まず、実施の形態1について説明する。図1は、実施の形態1にかかる分析装置の構成を示す模式図である。図1に示すように、実施の形態1にかかる分析装置1は、分析対象である検体および試薬を反応容器21にそれぞれ分注し、分注した反応容器21内で生じる反応を光学的に測定する測定機構2と、測定機構2を含む分析装置1全体の制御を行なうとともに測定機構2における測定結果の分析を行なう制御機構3とを備える。分析装置1は、これらの二つの機構が連携することによって複数の検体の生化学分析を自動的に行なう。なお、反応容器21は、容量が数nL〜数mLと微量な容器であり、測光部18の光源から出射された分析光(340〜800nm)に含まれる光の80%以上を透過する透明素材、例えば、耐熱ガラスを含むガラス,環状オレフィンやポリスチレン等の合成樹脂が使用される。反応容器21は、側壁と底壁とによって液体を保持する水平断面が四角形の液体保持部が形成され、液体保持部の上部に開口を有する四角筒形状の反応容器である。

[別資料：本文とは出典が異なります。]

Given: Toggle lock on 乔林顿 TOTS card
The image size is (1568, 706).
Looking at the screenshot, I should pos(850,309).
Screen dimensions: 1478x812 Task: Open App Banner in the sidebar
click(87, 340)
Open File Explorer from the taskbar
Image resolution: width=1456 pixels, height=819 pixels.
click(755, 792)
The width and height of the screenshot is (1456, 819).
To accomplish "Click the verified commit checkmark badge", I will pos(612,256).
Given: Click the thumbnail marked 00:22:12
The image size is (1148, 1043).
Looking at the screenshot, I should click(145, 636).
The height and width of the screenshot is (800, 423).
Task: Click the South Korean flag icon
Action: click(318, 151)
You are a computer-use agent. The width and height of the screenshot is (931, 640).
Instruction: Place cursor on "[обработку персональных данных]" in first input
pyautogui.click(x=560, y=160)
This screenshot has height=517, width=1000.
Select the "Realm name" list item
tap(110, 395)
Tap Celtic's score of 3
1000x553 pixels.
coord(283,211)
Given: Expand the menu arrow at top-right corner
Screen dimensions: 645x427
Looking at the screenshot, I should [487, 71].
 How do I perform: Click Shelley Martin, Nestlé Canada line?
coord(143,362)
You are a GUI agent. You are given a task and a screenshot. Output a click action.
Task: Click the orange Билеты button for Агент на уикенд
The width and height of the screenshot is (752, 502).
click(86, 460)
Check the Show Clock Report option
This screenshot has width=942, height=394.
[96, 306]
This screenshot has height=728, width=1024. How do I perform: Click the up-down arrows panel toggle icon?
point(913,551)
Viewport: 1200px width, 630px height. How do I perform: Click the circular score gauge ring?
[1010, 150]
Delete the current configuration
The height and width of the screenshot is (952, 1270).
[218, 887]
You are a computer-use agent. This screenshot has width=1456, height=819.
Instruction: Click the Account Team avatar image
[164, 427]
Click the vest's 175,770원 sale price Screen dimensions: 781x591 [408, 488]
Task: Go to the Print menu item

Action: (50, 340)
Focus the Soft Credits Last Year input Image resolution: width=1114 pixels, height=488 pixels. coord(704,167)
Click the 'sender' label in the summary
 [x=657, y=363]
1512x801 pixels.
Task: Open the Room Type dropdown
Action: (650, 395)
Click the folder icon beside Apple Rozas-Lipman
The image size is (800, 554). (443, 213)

測定機構2は、大別して検体移送部11、検体分注機構12、反応テーブル13、試薬庫14、試薬分注機構16、攪拌部17、測光部18、洗浄部19および汚れ検出用測光部20を備える。
検体移送部11は、血液を検体として収容した複数の検体容器11aを保持し、図中の矢印方向に順次移送する複数の検体ラック11bを備える。検体移送部11上の所定位置に移送された検体容器11a内の検体は、検体分注機構12によって、反応テーブル13上に配列して搬送される反応容器21に分注される。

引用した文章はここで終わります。